The elephant in the room of the college admissions grind
There’s a small cottage industry of articles, blog posts, and essays pointing out how much more difficult, time-intensive, and “grindy” upper-middle class American childhoods have become in the 21st century [1][2][3][4][5][6][7][8][9][10][11]. All of these identify the same cause: elite university admissions are far more competitive. This has led to much more intensive helicopter parenting to stop kids from falling behind in the increasingly important education-status race. It’s not just money. The social decay afflicting America since the 1960s is far worse among the non-college-educated (as Charles Murray showed in Coming Apart) so avoiding downward mobility is much more important than it once was.
Helicopter parenting has gotten so intense that it even continues into university, turning what was once the start of independent adult life into a further extension of childhood.

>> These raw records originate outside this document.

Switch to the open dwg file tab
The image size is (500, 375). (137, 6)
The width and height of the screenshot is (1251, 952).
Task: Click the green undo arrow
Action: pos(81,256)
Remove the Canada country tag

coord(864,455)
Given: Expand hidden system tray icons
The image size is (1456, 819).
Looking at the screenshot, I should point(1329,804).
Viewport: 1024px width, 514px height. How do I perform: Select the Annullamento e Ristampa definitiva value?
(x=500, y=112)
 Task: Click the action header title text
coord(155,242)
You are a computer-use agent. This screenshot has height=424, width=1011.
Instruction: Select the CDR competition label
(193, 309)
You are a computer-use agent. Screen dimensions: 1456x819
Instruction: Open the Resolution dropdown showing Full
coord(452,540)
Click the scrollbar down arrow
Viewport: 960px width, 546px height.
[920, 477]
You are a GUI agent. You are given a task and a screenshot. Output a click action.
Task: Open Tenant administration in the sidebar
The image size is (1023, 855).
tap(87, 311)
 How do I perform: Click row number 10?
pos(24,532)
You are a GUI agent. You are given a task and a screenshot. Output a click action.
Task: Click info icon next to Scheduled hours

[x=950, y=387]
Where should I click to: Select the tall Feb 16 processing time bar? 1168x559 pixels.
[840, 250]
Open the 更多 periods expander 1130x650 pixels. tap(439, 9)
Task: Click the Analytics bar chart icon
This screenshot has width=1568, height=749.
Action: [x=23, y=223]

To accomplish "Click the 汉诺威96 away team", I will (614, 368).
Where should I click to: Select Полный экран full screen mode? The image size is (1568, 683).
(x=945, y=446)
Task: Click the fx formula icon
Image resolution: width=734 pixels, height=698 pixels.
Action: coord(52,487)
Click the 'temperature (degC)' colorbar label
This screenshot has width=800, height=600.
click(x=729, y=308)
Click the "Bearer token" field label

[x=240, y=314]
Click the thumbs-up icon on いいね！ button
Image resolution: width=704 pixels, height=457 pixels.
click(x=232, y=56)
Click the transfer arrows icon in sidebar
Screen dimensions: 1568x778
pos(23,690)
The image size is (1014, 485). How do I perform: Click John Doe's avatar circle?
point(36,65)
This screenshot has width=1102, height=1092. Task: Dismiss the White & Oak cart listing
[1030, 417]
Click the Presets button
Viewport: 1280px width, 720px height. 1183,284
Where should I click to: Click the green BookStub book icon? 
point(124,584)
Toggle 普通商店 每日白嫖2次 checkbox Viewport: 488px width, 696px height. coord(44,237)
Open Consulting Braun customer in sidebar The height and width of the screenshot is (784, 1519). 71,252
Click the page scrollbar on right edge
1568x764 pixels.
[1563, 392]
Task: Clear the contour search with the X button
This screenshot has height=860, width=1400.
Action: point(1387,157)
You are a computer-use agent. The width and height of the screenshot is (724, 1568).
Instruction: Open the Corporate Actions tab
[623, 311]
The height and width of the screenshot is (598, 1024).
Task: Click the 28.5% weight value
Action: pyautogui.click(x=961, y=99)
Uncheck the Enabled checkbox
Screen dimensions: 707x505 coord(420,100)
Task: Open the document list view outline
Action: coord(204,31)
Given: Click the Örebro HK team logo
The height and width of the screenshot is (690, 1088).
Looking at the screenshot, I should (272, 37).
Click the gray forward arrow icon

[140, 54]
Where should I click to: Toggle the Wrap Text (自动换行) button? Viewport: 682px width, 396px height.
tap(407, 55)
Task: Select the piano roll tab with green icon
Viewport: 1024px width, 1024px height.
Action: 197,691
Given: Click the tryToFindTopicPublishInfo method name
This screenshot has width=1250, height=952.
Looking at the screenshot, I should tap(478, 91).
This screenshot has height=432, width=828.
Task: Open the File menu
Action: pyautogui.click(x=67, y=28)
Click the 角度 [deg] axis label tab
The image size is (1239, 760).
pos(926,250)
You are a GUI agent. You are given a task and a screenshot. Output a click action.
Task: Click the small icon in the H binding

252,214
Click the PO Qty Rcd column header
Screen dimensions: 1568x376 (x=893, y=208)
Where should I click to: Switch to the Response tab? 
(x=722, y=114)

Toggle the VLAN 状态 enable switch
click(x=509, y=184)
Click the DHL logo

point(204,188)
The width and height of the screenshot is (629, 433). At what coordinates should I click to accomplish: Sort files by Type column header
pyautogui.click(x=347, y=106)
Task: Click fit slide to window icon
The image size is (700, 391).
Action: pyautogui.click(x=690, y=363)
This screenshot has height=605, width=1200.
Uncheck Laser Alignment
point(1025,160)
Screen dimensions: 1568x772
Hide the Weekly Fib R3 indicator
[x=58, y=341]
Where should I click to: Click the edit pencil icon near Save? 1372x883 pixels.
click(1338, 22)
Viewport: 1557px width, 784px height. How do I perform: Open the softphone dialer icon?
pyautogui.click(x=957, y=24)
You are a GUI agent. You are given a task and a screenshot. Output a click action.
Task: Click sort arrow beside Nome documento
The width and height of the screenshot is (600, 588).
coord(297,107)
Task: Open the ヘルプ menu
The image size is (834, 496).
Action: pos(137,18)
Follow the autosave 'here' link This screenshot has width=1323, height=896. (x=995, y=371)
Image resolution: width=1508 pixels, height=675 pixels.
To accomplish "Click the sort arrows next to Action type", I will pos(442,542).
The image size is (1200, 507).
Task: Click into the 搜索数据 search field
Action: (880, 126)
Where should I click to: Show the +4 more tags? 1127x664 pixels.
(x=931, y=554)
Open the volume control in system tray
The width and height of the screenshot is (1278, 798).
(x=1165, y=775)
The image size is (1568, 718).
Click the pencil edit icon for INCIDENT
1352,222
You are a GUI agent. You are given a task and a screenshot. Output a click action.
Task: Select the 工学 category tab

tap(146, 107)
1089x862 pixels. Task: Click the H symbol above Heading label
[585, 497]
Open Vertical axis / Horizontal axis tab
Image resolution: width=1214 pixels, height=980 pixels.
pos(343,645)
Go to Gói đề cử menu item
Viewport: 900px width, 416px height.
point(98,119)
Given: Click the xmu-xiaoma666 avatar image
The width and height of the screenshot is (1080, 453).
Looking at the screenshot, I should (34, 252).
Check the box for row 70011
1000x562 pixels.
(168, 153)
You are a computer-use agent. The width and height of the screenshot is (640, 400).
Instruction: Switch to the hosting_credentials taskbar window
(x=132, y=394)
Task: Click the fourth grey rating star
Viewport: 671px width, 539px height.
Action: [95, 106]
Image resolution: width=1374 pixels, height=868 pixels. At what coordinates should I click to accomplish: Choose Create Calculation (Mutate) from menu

The effects of this are widely lamented: the pressures of Ivy League admissions are said to be crushing kids into status-obsessed zombies. And the effort it requires from parents is even blamed for falling birth rates. Setting aside the broader societal implications and long-term effects, isn’t making kids unnecessarily miserable for 13 years of their lives bad enough in and of itself?
One might reply that it’s all worth it. Feeding 30% of kids into the college admissions meatgrinder might be bad, but stagnation is the default state of humanity and avoiding that is imperative. If it takes heroic efforts on the part of 12-year-olds to develop the skills needed to keep technological civilization running, then that’s a sacrifice that must be made. But is that really what’s going on?